All about Eden: Dayna Goldfine, Dan Geller, and crew film their new documentary on location in the Galapagos Islands. (Photo by Jonathan Dana, courtesy Geller/Goldfine Productions)

A Documentary on Death and Survival in Paradise

Michael Fox October 28, 2008


About 10 years ago, Dayna Goldfine and Dan Geller were hired to shoot a piece aimed at middle-school kids on evolution and natural selection in the Galapagos Islands. Goldfine, a true-crime aficionado, chanced to pluck a book off a shelf while they were on location—and read about a pair of mysterious disappearances decades earlier.
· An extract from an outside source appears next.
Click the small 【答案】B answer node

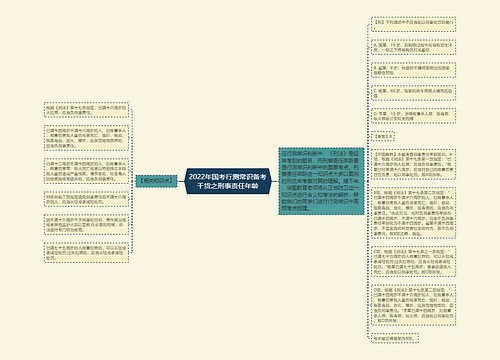(x=383, y=136)
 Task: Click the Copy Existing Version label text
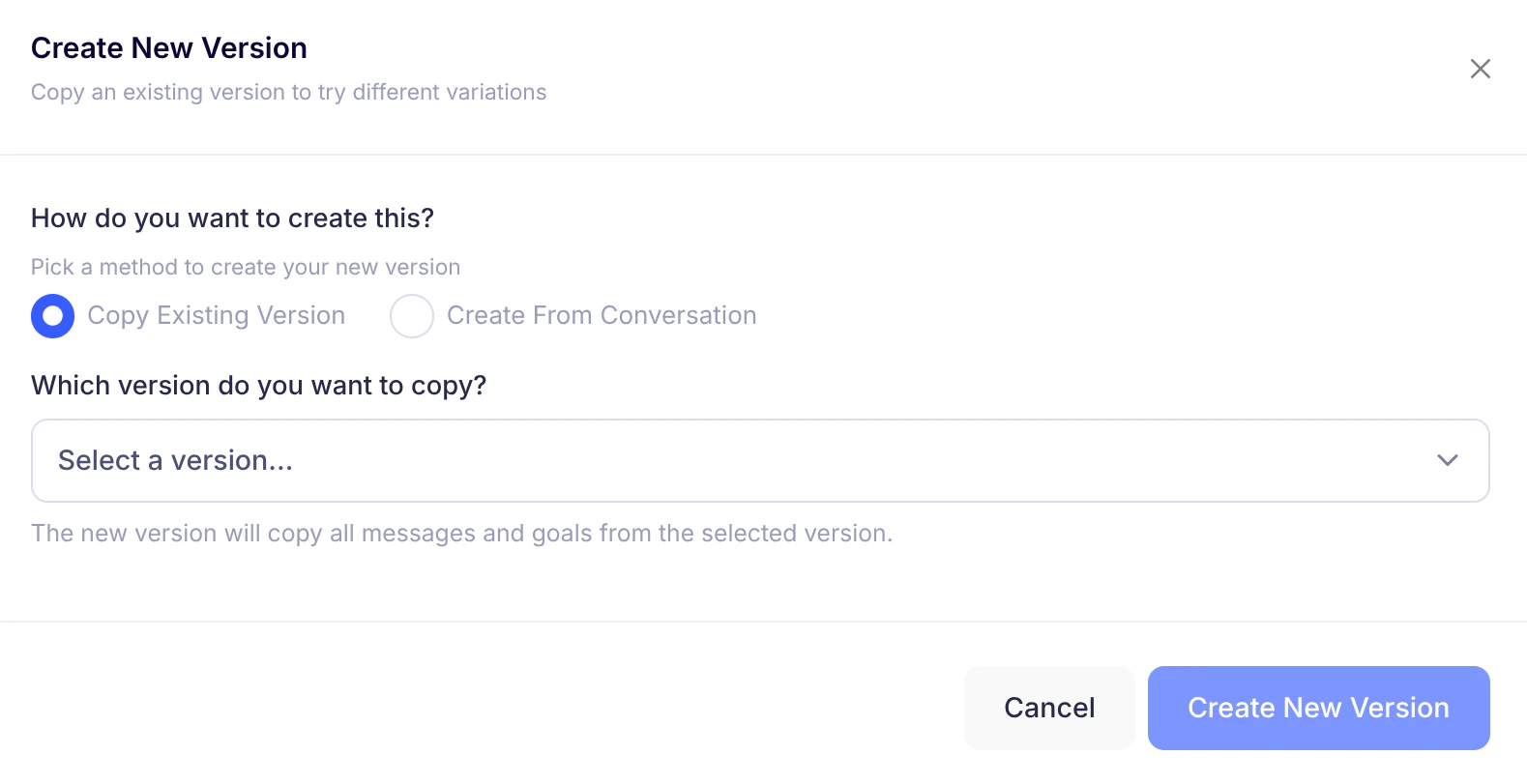(x=215, y=315)
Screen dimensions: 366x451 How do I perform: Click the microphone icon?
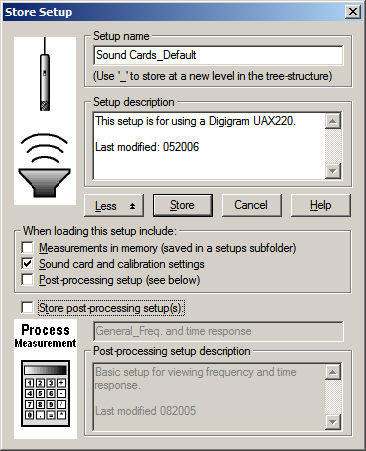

Five trips to the Galapagos later, with more to come, the husband-and-wife documentary filmmakers are up to their waists in Satan Came to Eden.

Let’s be frank: Unsolved murders are premium-grade catnip for doc filmmakers and audiences alike. But as Geller and Goldfine delved into the history, and befriended descendants of the key figures and residents of the Galapagos, the alleged crimes moved to the periphery and a deeper question gripped them: What makes people want to give it all up and go to the end of the earth, and live on what they hope will be a deserted island?

"There are no indigenous people" in the Galapagos, Goldfine explains. "The only people who lived there or chose to live there were pioneers on these volcanic islands. Not just from Ecuador, which owns the Galapagos, but from Europe and America, who’ve colonized the islands."

Living off the grid and amid picturesque nature may sound romantic to us urbanites, but in such conditions survival can’t be taken for granted. You’ve got to be fit, per one Charles Darwin, who’s forever linked with the Galapagos. "When you bring up paradise, some of them get really angry," Goldfine confides. Gil De Roy, a 50-year-old who was born on the island, rhapsodized to the filmmakers about how wonderful it was for a child. His elderly mother erupted. "Paradise for you, but you didn’t have to make a house out of lava rock, and kill and clean food."

Fulfilling basic needs was one thing; getting along with one’s own species was another. The iconoclastic emigres in the middle of the long-ago dispute were a rustic German family happily roughin’ it and an Austrian baroness with a gaggle of young men. If they crossed swords as well as paths, well, isn’t that human nature? "Even though people left their homeland as individuals or family units, they had to negotiate a social existence," Geller notes. "You could put [just] 10 people on an island and have a conflict."

The filmmakers, who mined rare and astonishing archival footage for their theatrical hit doc Ballet Russes, discovered a trove of 16mm film and manuscripts in the University of Southern California archives. The celluloid was shot by Capt. Allan Hancock, a Southern California industrialist and sailor who made eight trips in the ’30s to the Galapagos with scientists, a photographer, a filmmaker and (on occasion) a chamber orchestra. (Hancock Park in L.A. is named after this high roller.)

Goldfine and Geller unexpectedly located other archives, even as they continued to meet colorful people on the islands who they wanted to work into the film. The more great stuff the better, you say. Sure, but all that material complicates and elongates the editing process, and boosts the budget. The filmmakers, surprisingly, don’t mind.

"We’re going to take as much time as it takes to weave all those characters together," Geller says. "The true freedom of working independently, for all the costs, is we don’t have to be done by any particular time and we don’t have to answer to someone else’s conception of what the movie should be like."

Goldfine’s in no hurry either—especially if they can work in a few more escapes to the islands.

"The Galapagos, for me, are about a bunch of people who have left all the material things that we take for granted, and they function fine without them. What I find happens [when we return] is I kind of hibernate for a couple days. Things feel really jarring. So I can be emotionally in touch with the material, I want to keep going back every six months."